La tragedia provocada por una ola de incendios forestales en el centro y sur de Chile mantiene en alerta máxima a las autoridades y a miles de habitantes afectados.
El Gobierno chileno decretó estado de catástrofe en las regiones de Ñuble y Biobío ante la expansión descontrolada de múltiples focos de incendio en pleno verano austral. Autoridades advierten que el número de víctimas y damnificados podría aumentar mientras continúan las labores de contención.

La tragedia provocada por una ola de incendios forestales en el centro y sur de Chile mantiene en alerta máxima a las autoridades y a miles de habitantes afectados.
Según el último informe oficial, al menos 16 personas han perdido la vida como consecuencia directa de los siniestros que se desataron el sábado y se extendieron con rapidez debido a las condiciones climáticas adversas.
Ante la magnitud del desastre, el presidente de Chile declaró el estado de catástrofe para habilitar recursos extraordinarios y reforzar la respuesta estatal frente a la emergencia que golpea con fuerza a las regiones de Ñuble y Biobío.
Las autoridades informaron que más de 50.000 personas han sido evacuadas de zonas de riesgo, entre ellas comunidades rurales y áreas periurbanas, ante el avance incontrolado de las llamas.
Las evacuaciones se han llevado a cabo tanto de día como de noche, en medio de un escenario caótico donde los incendios consumieron viviendas, centros educativos y obligaron al desalojo de servicios esenciales como hospitales.
Bomberos, brigadistas forestales y fuerzas de seguridad trabajan sin descanso en múltiples frentes para intentar frenar el avance del fuego, que ha devastado extensas superficies de vegetación y bosques nativos. Hasta el momento, se han combatido al menos 14 focos activos en las regiones afectadas, según los reportes oficiales.

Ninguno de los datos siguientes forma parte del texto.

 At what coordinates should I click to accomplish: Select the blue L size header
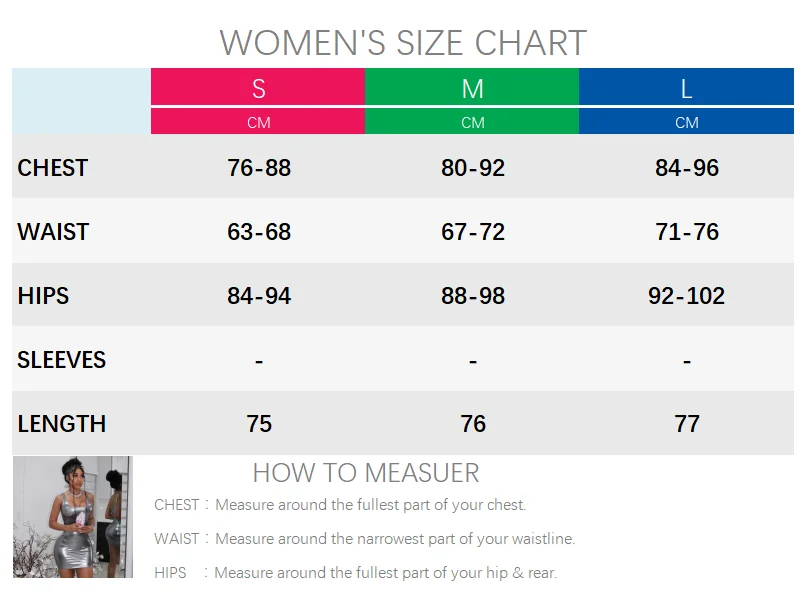(686, 88)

Las condiciones meteorológicas —con altas temperaturas, vientos intensos y sequía prolongada— han complicado las tareas de control de incendios, prolongando la alerta roja decretada en varias comunas.

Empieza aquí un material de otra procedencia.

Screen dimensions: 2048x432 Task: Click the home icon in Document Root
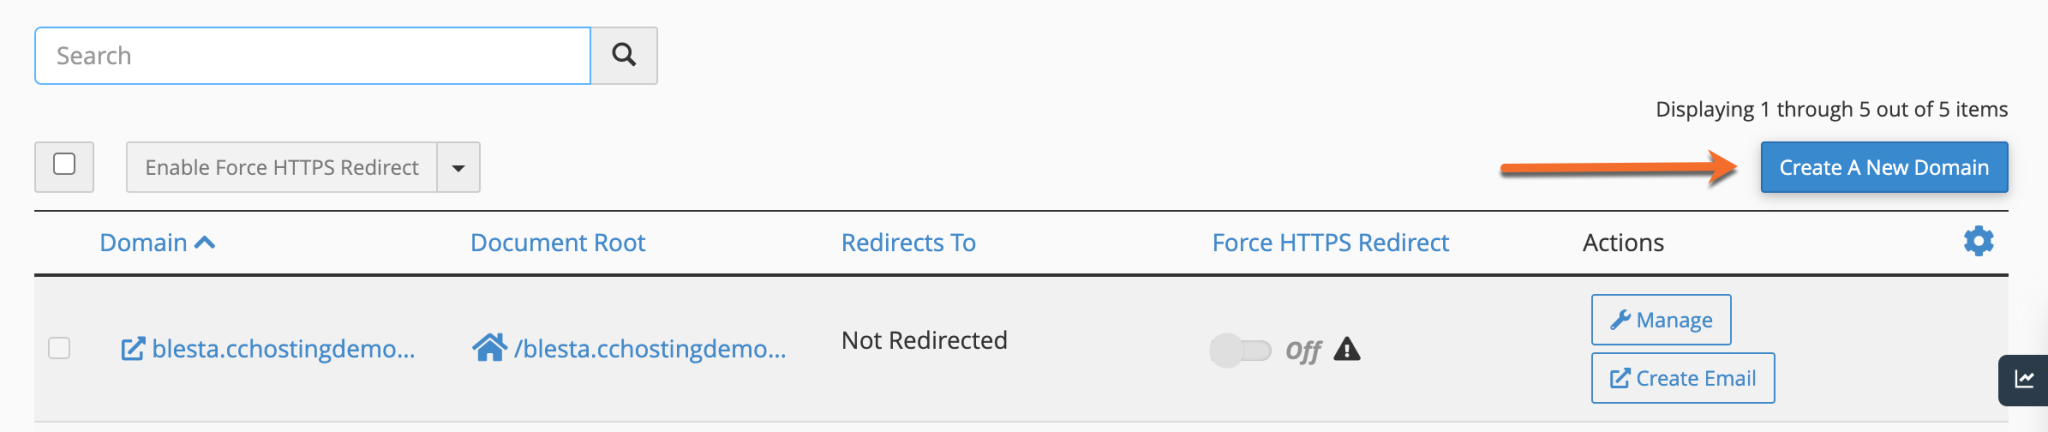[x=489, y=348]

El ministro de Seguridad Pública chileno detalló que varias de las víctimas fueron halladas en sus propios hogares, lo que refleja la rapidez con que el fuego envolvió las zonas pobladas.
Por su parte, el presidente chileno afirmó que se han puesto “todos los recursos disponibles” para atender la crisis, y adelantó su viaje a las regiones más afectadas con el objetivo de coordinar las acciones de socorro y supervisar el despliegue de esfuerzos.
El decreto de estado de catástrofe permitirá, entre otras medidas, la participación de las Fuerzas Armadas en apoyo a las labores de emergencia y la habilitación de mecanismos excepcionales para asistencia a los damnificados.
Organizaciones locales y servicios de protección civil han instalado albergues temporales y centros de recepción para las familias que debieron abandonar sus hogares, mientras que los equipos especializados continúan evaluando los daños estructurales y ambientales.
La catástrofe ocurre en pleno verano en Chile, una temporada en la que históricamente se intensifican los riesgos de incendios forestales.
Este año, la combinación de sequía persistente y oleadas de calor extremo ha generado un escenario particularmente severo, que según expertos podría agravarse en los próximos días si no cambian las condiciones meteorológicas.